Expect strong pent-up demand in FY23F
- Revise down FY22/23F VONB by 11%/9% to reflect 1) impact from China’s 2Q lockdown measures and 2) as HK/China border reopening more likely in FY23F
- Strong pent-up demand expected from HK market once HK-China border reopens
- Concerns overdone on recent sharp US interest rate hike and MTM impact to bond portfolio, given low EV sensitivity to interest rates
- Revise down FY22/23F earnings by 6%/2% to reflect slower investment income growth. Roll over valuation base to FY23F and lower TP to HK$124 on lower multiple

Investment Thesis
Well positioned for next expansion.
Targeting 10 new provinces/municipalities upon existing establishment by FY30F, there will be an addressable market 5x larger than the current footprint and offers a grand secular opportunity. The recent investment in China Post Life (non-listed) also helps to capture growth from the mass market segment.

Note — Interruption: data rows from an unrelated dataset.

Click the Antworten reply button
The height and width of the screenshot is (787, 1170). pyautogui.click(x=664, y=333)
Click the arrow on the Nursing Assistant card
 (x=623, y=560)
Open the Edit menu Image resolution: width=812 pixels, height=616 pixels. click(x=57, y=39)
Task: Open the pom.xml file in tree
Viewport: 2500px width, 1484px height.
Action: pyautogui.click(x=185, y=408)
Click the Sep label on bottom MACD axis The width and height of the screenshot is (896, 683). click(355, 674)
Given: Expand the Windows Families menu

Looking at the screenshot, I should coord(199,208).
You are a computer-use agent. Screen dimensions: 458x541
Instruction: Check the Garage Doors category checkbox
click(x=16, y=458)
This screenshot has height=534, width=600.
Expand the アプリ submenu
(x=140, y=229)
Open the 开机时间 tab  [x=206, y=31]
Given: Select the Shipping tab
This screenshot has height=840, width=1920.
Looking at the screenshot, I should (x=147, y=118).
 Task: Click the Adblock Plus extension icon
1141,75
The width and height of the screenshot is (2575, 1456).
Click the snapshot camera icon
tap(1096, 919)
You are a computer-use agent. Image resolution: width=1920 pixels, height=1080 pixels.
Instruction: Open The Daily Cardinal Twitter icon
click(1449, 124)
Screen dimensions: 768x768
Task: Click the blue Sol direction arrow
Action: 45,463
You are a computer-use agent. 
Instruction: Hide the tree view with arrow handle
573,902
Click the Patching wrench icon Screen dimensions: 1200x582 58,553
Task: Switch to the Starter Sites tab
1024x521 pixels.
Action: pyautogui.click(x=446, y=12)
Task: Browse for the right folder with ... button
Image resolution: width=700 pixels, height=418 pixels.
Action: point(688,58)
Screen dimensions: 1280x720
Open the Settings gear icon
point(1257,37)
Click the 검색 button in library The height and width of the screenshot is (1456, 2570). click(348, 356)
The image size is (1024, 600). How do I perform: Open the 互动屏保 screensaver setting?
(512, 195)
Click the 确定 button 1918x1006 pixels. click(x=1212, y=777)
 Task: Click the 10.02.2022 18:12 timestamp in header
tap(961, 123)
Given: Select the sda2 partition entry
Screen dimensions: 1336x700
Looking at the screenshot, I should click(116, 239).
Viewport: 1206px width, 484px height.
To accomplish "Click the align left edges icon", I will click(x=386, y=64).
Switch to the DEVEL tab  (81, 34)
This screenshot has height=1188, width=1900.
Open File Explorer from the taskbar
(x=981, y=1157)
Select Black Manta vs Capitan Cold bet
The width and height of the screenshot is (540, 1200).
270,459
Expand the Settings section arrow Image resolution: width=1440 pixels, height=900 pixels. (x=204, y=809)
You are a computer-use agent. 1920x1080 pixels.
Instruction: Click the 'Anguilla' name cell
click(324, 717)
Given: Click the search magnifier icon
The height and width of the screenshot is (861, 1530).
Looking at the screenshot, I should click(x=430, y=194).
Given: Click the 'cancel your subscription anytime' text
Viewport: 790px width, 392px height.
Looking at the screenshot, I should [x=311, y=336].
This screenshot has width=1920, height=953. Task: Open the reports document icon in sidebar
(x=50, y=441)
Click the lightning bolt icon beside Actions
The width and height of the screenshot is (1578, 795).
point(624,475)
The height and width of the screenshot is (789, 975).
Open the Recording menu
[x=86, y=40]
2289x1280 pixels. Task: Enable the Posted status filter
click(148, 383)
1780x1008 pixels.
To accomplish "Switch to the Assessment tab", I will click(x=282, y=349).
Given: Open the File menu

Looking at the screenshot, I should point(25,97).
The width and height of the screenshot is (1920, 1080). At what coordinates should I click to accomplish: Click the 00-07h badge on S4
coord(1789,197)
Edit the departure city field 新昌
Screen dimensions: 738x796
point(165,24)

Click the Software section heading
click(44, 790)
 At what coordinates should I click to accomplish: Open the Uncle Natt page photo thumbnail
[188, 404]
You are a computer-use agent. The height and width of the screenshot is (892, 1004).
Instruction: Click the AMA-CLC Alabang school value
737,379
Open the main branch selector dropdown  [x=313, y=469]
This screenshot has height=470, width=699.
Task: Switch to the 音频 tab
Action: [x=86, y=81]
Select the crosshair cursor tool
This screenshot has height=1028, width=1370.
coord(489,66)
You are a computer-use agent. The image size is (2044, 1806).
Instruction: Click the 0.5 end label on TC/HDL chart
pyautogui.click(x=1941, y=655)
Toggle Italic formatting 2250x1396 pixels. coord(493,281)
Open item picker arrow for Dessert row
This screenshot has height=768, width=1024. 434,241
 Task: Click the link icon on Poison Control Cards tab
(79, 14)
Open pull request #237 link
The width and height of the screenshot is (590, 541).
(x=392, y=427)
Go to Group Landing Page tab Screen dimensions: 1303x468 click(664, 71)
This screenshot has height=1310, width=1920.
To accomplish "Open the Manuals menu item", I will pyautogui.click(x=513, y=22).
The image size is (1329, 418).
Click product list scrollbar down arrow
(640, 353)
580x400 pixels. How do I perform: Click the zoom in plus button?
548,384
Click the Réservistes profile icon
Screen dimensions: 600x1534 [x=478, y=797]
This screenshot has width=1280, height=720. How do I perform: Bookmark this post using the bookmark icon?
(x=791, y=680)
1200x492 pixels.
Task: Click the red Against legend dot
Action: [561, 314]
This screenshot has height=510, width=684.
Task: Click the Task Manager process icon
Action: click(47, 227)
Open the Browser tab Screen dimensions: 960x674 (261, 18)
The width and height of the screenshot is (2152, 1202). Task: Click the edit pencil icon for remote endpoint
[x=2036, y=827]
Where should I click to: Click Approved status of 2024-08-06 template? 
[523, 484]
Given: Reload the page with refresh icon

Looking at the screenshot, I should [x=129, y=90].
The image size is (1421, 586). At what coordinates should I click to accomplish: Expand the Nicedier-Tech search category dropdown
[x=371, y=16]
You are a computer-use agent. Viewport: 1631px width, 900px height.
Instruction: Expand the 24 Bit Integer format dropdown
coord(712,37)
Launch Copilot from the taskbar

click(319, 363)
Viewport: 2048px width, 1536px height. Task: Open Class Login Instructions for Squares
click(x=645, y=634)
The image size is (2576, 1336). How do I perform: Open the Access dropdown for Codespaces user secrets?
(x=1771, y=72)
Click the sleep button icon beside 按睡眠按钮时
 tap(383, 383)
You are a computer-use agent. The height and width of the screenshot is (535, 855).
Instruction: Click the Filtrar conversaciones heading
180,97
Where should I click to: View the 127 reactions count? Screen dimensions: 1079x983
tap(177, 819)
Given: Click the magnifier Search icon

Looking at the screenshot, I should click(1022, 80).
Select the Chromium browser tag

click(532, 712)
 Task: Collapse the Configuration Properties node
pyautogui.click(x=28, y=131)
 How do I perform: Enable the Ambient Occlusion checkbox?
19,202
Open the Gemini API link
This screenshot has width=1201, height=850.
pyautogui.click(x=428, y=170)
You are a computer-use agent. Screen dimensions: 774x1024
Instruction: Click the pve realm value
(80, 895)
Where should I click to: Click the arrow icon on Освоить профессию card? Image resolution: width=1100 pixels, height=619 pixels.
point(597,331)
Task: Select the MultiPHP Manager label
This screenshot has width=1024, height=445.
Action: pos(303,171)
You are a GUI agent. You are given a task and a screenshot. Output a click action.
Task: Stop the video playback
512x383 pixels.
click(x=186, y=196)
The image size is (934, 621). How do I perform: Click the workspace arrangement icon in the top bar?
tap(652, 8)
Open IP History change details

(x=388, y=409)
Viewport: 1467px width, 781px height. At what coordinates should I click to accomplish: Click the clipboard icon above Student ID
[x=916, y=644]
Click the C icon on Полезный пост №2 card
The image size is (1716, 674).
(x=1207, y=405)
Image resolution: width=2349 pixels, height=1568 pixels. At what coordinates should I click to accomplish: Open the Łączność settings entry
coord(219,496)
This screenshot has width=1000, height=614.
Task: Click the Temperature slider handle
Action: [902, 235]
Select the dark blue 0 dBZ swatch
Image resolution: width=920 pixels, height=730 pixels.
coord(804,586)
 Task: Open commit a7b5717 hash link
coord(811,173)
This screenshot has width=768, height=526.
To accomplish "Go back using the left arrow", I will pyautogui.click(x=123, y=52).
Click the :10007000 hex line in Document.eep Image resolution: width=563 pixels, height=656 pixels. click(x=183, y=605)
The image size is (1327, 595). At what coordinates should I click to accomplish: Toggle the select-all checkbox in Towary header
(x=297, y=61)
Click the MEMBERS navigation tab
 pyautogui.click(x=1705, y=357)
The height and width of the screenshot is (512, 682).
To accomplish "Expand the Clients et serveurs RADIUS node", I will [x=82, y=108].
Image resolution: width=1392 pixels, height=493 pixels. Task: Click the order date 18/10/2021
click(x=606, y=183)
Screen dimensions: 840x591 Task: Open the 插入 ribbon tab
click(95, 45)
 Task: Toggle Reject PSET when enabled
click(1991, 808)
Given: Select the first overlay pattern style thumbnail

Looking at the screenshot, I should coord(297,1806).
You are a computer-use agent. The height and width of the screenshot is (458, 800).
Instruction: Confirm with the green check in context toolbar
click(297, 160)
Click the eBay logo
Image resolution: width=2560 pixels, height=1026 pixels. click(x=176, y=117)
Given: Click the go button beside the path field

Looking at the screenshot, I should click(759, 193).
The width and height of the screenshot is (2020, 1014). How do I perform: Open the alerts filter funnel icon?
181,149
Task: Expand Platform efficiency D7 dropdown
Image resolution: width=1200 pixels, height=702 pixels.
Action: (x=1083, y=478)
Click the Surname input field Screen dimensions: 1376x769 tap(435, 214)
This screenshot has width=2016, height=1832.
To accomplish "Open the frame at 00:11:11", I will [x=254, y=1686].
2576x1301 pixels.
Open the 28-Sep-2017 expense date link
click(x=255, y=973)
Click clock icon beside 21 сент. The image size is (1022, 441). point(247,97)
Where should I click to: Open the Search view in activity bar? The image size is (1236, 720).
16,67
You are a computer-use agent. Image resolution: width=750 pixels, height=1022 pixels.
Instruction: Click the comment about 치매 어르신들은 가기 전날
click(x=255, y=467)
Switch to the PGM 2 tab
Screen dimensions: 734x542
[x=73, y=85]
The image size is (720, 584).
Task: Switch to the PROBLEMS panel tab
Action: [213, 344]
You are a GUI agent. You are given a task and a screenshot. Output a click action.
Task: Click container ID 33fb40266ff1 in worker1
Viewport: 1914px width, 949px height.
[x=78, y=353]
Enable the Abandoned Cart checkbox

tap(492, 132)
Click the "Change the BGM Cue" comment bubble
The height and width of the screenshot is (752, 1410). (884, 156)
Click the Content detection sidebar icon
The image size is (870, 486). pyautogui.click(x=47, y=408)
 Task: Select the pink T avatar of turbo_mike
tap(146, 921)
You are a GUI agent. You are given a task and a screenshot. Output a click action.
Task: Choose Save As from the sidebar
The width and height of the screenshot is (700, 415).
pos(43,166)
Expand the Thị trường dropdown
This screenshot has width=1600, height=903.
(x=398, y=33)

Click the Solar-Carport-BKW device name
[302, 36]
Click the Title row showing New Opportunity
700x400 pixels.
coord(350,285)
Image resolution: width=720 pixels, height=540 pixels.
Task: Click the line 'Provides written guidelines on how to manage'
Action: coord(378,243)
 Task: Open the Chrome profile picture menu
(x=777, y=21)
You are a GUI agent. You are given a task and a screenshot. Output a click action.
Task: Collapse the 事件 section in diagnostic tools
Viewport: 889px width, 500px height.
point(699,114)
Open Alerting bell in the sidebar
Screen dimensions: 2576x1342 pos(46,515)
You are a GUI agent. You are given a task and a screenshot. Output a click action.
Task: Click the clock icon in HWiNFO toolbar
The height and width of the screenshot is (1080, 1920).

VONB to expand fivefold by FY31F.
The additional value of new business (VONB) contribution from the China expansion, under a 10-year view, is estimated to result in a 5x and 27% increase in VONB and embedded value (EV), respectively. The value of China Post Life’s investment is equivalent to US$3.9bn.
Embrace the next US interest rate upcycle.
The mounting US rate hikes and tapering expectations have led the US 10-year bond yield to reach nearly 3% in July 2022. DBS Econ team is forecasting the US 10-year bond yield to reach 3.5% by end-FY22. The upward shift in the US bond yield is considered a positive for AIA.
Valuation:
Our TP is based on a two-stage EV growth model, with a) the first stage to factor in existing organic growth and b) the second stage to include the present value (PV) of the additional VONB from the China expansion by FY32F, and terminal value. This is pegged to a 1.8x FY23F P/EV multiple (2.1x FY22F P/EV previously). We also included a US$3.9bn valuation from the China Post Life investment.
Where we differ:
We believe the street has yet to factor in the additional value from the China Post Life investment, where we estimate the investment will bring in an additional HK$5/share to AIA.
Key Risks to Our View:
Slower VONB growth, sharp deterioration of investment performance, slower economic growth in China, and any interest rate downcycle.